■ TASK DETAILS ■
Please copy out every line of the data word for word.

# # #

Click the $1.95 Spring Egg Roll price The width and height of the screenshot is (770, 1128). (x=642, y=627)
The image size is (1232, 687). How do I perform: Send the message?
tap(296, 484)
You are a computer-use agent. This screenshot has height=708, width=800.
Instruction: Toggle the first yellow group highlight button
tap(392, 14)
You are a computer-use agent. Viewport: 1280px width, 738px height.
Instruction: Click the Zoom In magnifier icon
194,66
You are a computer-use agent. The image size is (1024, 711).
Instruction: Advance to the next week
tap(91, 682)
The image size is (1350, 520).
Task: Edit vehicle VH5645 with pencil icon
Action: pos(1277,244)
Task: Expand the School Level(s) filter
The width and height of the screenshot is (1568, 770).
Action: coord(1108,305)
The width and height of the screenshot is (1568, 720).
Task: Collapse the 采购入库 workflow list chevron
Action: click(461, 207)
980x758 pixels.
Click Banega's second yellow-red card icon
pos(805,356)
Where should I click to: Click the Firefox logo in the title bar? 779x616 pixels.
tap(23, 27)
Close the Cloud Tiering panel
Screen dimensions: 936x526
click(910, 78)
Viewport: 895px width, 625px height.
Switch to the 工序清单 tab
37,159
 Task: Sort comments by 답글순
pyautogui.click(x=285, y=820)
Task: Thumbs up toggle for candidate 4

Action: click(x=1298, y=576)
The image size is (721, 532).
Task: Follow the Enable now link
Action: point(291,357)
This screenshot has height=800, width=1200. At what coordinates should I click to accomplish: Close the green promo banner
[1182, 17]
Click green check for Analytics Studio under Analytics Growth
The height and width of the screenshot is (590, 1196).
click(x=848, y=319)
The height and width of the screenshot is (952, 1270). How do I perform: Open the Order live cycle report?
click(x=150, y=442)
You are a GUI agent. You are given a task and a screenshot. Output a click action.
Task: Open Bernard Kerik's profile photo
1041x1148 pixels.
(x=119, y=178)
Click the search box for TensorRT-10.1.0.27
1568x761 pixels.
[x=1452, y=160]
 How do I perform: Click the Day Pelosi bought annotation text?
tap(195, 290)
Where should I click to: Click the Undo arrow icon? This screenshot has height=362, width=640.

# # #

■ RESPONSE FOR THIS EXERCISE ■
Click the $1.95 Spring Egg Roll price The width and height of the screenshot is (770, 1128). (x=642, y=627)
The image size is (1232, 687). How do I perform: Send the message?
tap(296, 484)
You are a computer-use agent. This screenshot has height=708, width=800.
Instruction: Toggle the first yellow group highlight button
tap(392, 14)
You are a computer-use agent. Viewport: 1280px width, 738px height.
Instruction: Click the Zoom In magnifier icon
194,66
You are a computer-use agent. The image size is (1024, 711).
Instruction: Advance to the next week
tap(91, 682)
The image size is (1350, 520).
Task: Edit vehicle VH5645 with pencil icon
Action: pos(1277,244)
Task: Expand the School Level(s) filter
The width and height of the screenshot is (1568, 770).
Action: coord(1108,305)
The width and height of the screenshot is (1568, 720).
Task: Collapse the 采购入库 workflow list chevron
Action: click(461, 207)
980x758 pixels.
Click Banega's second yellow-red card icon
pos(805,356)
Where should I click to: Click the Firefox logo in the title bar? 779x616 pixels.
tap(23, 27)
Close the Cloud Tiering panel
Screen dimensions: 936x526
click(910, 78)
Viewport: 895px width, 625px height.
Switch to the 工序清单 tab
37,159
 Task: Sort comments by 답글순
pyautogui.click(x=285, y=820)
Task: Thumbs up toggle for candidate 4

Action: click(x=1298, y=576)
The image size is (721, 532).
Task: Follow the Enable now link
Action: point(291,357)
This screenshot has height=800, width=1200. At what coordinates should I click to accomplish: Close the green promo banner
[1182, 17]
Click green check for Analytics Studio under Analytics Growth
The height and width of the screenshot is (590, 1196).
click(x=848, y=319)
The height and width of the screenshot is (952, 1270). How do I perform: Open the Order live cycle report?
click(x=150, y=442)
You are a GUI agent. You are given a task and a screenshot. Output a click action.
Task: Open Bernard Kerik's profile photo
1041x1148 pixels.
(x=119, y=178)
Click the search box for TensorRT-10.1.0.27
1568x761 pixels.
[x=1452, y=160]
 How do I perform: Click the Day Pelosi bought annotation text?
tap(195, 290)
Where should I click to: Click the Undo arrow icon? This screenshot has height=362, width=640.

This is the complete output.